Combining financial returns with impact investing
At a time when awareness of social justice and climate protection is growing, impact investing represents a bridge between financial returns and measurable impact. Anna Herrhausen, member of the Executive Board of consulting and analysis company Phineo since May 2024, is convinced that the future of investing lies in connecting money with clear social added value.
ESG is not enough
„Impact investing goes beyond what is covered by ESG criteria. It is not enough to focus solely on environmental, social and governance factors", she says. Instead, it is crucial that investments specifically bring about positive social or environmental changes. It is not just about responsible investment but about achieving a concrete impact.
„The impact is at the centre of impact investing, and is not just a nice side effect,“ says Herrhausen, who previously worked in Corporate Social Responsibility (CSR) at Deutsche Bank. It is the interplay between financial returns and social benefits that distinguishes impact investing from traditional forms of investment.
„The central idea behind impact investing is to combine financial returns with a clear social or environmental impact.", she says. This approach makes it possible not only to generate profits, but also to contribute to social progress.
Measuring change
The non-profit organisation has developed its own methodology to measure the effectiveness of projects, which Phineo analyses on a number of levels: Resources that flow into an organisation, the results achieved with the target group, and the long-term changes in society. „The real impact becomes apparent when social changes are measurable,“ Herrhausen explains.
In recent years, Phineo has examined the effectiveness of more than 3,000 civil society organisations in Germany. Almost 400 of these organisations have been awarded the „Wirkt“ Seal of Impact. „We have the opportunity to provide targeted advice to impact investors – we show them how they can measure the impact achieved and maintain it in the long term“, she says.
3 to 6 billion euros
Impact investing has established itself as a key strategy in the field of sustainable investments in recent years. It differs from ESG in that it strives explicitly for measurable positive effects. According to the German Federal Initiative for Impact Investing, the market volume of impact investments in Germany in 2020 was 6.5 billion euros in the broadest sense, and 2.9 billion euros in the narrow sense. According to Herrhausen, the market is in a growth phase, as more and more investors want to achieve both financial returns and a positive social impact.
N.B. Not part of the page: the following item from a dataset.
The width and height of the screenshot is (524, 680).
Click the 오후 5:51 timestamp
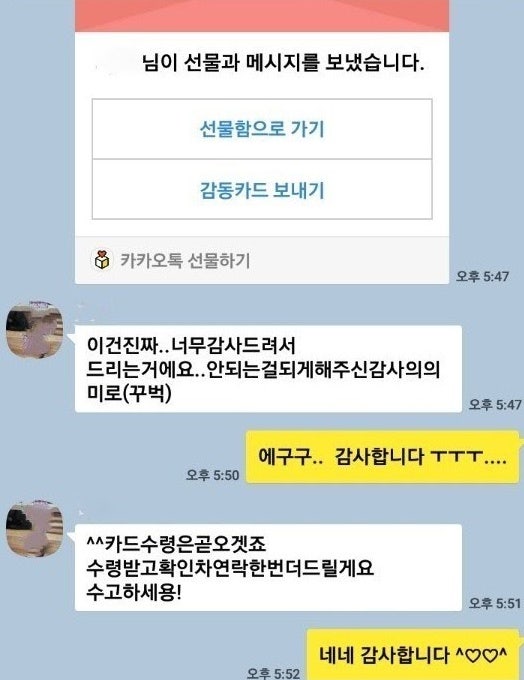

Although the market for impact investing is growing significantly, there are also challenges, according to the Federal Initiative for Impact Investing. According to the experts, the market is still at an early stage, and there is a lack of suitable investment products in various risk classes. Impact measurement, as carried out by Phineo, is crucial in order to assess the actual effect of investments. Impact investing is not just an investment strategy, but also an opportunity to actively contribute to solving global challenges.